Amber, Iron & Hair
Artistic Works Made of Natural Materials
In past centuries, gold, pearls and precious stones were not the only things to make jewellery of. The list of supposedly non-precious materials that were also used as such is quite long indeed and comprises things as different as amber or even some sort of coal! But even if their material worth isn’t what counts: The quality, their craftsmanship and the stories behind the pieces remain worthy of admiration.
Jet is a form of petrified coal which like bone materials has been used for jewellery since prehistoric times. That’s because it’s easy to work with and because of its unique lustre. The ancient Romans created jewellery and amulets from jet and in the Middle Ages, it was used for rosaries all over Europe. Starting in the mid-19th century, during the heyday of jet fashion, large pieces with elaborately carved details were created. Since the material is light-weight, it was particularly well-suited for this purpose. Jet has been largely known as mourning jewellery since that time. For example, Queen Victoria forbade the wearing of all jewellery in the English court after the death of her husband in 1861 – with the exception of jewellery made of jet.
Amber, also referred to as as the “Gold of the Baltic Sea”, continues to maintain its attractiveness to this day. The wide spectrum of its warm colouring and Amber’s good material properties enabled it to be fashioned into wonderful and unique objects over the centuries. But beyond great works of art like the famous Amber Room and the numerous valuable art chamber works of the Renaissance, amber was always a material used in jewellery. We’re particularly excited by the exquisite products of the State Amber Manufactory Königsberg SBK, which produced wonderful chains and brooches between 1926 and 1945. Often mounted in silver, they can make any lover’s heart skip a beat.
Making and wearing jewellery made of hair is a romantic fashion of friendship and memento. Some of the most beautiful pieces of this kind have their origins in the Biedermeier period and either preserve the hair of loved ones in small medallions or were made directly from hair using a complicated lacing technique. Discover this now forgotten form of remembrance and enjoy the technical finesse of these objects!

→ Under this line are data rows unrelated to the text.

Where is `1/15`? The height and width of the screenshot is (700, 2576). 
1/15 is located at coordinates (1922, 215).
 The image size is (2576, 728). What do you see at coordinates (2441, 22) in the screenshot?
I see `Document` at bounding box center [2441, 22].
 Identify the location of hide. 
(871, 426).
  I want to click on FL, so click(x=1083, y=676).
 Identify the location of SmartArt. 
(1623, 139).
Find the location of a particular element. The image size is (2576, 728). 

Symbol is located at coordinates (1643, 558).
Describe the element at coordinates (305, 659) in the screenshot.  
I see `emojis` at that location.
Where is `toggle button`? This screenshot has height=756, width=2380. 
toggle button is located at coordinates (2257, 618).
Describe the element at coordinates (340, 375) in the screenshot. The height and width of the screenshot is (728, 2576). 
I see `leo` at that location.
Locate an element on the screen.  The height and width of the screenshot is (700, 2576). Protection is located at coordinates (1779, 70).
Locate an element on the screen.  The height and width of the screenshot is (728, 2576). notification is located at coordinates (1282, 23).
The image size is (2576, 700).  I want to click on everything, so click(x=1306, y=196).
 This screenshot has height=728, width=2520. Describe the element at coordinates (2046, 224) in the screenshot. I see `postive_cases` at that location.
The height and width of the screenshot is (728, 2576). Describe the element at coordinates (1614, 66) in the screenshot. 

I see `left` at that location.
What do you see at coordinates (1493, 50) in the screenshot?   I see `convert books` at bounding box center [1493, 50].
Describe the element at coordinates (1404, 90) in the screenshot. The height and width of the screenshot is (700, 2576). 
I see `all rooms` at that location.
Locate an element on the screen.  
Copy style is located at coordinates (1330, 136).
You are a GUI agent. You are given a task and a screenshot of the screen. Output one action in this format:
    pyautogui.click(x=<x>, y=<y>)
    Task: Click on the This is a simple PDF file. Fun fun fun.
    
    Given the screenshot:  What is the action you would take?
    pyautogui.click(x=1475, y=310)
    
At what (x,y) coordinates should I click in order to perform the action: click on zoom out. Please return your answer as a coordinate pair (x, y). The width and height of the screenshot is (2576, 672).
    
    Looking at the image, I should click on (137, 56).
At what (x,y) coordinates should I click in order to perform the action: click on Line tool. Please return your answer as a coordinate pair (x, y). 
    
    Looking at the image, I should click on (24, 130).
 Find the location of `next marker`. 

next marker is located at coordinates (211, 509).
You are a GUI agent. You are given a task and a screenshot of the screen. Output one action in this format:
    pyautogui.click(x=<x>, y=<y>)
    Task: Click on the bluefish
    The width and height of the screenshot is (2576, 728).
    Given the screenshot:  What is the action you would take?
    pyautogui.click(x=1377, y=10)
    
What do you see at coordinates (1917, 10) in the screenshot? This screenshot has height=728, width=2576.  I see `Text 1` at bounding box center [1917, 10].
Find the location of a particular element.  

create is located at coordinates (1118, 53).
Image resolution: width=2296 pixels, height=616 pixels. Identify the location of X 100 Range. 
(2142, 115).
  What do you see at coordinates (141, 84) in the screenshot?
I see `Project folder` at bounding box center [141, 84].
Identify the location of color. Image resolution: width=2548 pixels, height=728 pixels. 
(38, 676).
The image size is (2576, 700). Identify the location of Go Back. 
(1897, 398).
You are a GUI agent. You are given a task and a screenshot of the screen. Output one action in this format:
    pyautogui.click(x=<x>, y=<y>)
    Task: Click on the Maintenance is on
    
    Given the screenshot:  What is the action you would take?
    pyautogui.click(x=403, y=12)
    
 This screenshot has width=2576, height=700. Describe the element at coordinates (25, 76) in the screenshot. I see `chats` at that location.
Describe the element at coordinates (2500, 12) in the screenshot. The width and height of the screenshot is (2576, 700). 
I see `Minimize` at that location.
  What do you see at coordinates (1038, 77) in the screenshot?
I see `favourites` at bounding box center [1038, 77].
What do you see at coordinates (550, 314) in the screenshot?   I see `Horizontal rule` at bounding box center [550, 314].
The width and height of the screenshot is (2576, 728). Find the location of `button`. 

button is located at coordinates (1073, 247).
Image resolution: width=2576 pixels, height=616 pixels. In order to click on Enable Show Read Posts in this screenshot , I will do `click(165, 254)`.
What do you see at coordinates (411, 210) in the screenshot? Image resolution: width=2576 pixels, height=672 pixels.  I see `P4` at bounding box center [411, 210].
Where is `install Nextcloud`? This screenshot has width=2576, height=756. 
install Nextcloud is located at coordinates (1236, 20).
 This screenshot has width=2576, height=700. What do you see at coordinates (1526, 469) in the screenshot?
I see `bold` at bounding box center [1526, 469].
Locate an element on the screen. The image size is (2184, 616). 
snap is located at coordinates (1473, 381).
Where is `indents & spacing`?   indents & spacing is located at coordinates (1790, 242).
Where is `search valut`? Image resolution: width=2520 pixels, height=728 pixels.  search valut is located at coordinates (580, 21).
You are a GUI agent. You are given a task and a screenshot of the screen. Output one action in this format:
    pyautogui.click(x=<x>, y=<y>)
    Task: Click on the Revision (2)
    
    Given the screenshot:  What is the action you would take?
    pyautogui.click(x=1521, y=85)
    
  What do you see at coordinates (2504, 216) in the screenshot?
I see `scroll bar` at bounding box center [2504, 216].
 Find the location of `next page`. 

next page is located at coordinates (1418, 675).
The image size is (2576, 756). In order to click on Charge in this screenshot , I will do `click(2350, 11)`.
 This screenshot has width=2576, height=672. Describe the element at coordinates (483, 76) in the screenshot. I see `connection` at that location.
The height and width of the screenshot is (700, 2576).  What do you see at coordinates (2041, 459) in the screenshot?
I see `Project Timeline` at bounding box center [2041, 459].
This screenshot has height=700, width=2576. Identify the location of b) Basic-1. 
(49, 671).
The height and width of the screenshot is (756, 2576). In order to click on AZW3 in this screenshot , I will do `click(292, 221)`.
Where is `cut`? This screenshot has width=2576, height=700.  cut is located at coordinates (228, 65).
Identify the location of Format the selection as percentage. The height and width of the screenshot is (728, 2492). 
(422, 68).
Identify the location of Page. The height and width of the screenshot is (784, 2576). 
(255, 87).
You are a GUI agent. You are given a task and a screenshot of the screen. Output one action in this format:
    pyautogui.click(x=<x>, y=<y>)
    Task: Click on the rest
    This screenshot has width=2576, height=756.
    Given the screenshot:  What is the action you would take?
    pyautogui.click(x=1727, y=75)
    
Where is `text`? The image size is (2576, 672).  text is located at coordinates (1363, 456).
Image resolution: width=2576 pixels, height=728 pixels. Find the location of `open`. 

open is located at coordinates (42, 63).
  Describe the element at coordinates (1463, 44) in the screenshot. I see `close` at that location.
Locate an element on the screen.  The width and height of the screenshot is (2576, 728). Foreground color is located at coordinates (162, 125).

We encounter jewellery made of hair for the first time in England in the mid-17th century. So-called “Stuart Crystals” hold a lock of hair from the decapitated King Charles I under a faceted rock crystal. By the beginning of the 19th century, as part of the cult of sensibility, of devotion to friendship and romantic love, jewellery made of hair reached even larger sections of the population (see also our › Topic Page for Mourning and Remembrance). Wigmakers left unemployed by the French Revolution used their knowledge of how to process this special material and created precious works made of hair. The most tender of images and ornaments were braided and sealed behind glass – even Queen Victoria followed this tradition after the death of her husband Albert. The custom of wearing a long-lost lover’s lock of hair in a medallion emerged around this time.